» EXCERPTED PASSAGE
__________

Gatineau-based HEXO Corp., which produces for medical clients under the Hydropothecary brand, says it has no shortage of product for medical customers.

“We are committed to our medical clients to provide the same quality and supply they’ve been accustomed to,” said medical director Nancy Neil. “We’ve got product allocated for our medical clients existing and into the future.”

HEXO’s very first customer was a terminal cancer patient, the father of company co-founder Adam Miron, said Neil.

She said the company is ramping up its capacity from a current 25,000 kilograms a year under 310,000 square feet of production to 108,000 kilograms across more than 1.3 -million square feet. The expansion is targeted to be completed by the end of the year.

Supply and demand

Measuring demand after legalization is tricky. In 2016, Health Canada and Deloitte projected about 600,000 kilograms would be needed, while analysts Mackie Research Capital figured in 2017 that it would be more like 800,000 kilograms.

__________

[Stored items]
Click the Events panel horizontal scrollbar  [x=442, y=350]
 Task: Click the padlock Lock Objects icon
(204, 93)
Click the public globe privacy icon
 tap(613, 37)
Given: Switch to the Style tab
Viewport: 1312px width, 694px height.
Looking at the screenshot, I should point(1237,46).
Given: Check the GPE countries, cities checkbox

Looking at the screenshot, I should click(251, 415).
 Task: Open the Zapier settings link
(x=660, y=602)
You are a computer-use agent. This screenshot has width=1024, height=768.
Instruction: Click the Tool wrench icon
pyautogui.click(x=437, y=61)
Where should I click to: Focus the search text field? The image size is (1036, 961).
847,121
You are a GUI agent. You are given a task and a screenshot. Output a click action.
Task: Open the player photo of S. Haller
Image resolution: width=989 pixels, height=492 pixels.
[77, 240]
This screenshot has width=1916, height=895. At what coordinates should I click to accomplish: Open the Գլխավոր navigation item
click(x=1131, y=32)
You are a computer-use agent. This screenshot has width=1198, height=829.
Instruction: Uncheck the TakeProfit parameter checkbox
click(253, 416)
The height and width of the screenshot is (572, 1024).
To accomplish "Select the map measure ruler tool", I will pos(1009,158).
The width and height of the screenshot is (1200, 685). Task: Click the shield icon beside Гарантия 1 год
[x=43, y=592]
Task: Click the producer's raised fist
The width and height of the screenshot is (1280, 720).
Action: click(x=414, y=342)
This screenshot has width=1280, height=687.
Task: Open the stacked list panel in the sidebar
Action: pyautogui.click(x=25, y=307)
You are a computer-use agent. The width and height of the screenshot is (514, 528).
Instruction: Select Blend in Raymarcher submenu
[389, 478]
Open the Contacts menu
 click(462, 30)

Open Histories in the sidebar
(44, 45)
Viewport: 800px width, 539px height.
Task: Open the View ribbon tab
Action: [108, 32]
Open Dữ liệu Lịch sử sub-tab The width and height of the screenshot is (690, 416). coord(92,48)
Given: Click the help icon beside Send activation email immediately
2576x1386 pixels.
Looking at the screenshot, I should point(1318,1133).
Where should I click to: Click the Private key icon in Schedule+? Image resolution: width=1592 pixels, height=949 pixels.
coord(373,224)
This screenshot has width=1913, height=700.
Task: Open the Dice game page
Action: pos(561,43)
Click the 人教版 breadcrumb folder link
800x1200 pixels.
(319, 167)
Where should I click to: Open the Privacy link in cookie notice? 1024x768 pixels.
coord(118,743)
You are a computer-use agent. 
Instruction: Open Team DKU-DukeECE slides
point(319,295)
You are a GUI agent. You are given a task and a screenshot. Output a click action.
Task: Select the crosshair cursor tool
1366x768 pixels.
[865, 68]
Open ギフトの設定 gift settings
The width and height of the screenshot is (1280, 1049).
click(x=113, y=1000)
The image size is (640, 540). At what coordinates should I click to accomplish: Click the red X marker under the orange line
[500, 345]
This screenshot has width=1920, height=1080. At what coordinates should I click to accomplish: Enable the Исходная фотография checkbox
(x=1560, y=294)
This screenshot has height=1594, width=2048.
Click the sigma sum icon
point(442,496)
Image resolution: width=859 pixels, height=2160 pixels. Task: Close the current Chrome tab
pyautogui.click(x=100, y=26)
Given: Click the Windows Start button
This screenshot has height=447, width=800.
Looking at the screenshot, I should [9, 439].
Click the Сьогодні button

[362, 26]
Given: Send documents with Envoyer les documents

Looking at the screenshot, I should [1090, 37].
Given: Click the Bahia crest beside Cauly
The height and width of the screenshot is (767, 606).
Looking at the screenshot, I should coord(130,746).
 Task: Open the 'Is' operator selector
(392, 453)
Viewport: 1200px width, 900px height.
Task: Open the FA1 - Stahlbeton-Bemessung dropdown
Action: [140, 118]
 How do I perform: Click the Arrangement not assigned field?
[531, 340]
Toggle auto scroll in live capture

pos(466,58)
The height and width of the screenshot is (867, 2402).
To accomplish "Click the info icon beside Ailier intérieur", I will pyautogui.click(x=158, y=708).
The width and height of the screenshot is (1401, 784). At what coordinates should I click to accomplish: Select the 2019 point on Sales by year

__________

In the passage on HEXO's medical supply, change "tricky" to "difficult" and write out the part that begins at the words "Supply and demand" and stops after "like 800,000 kilograms.".

» OUTPUT OF THE EXERCISE
Supply and demand

Measuring demand after legalization is difficult. In 2016, Health Canada and Deloitte projected about 600,000 kilograms would be needed, while analysts Mackie Research Capital figured in 2017 that it would be more like 800,000 kilograms.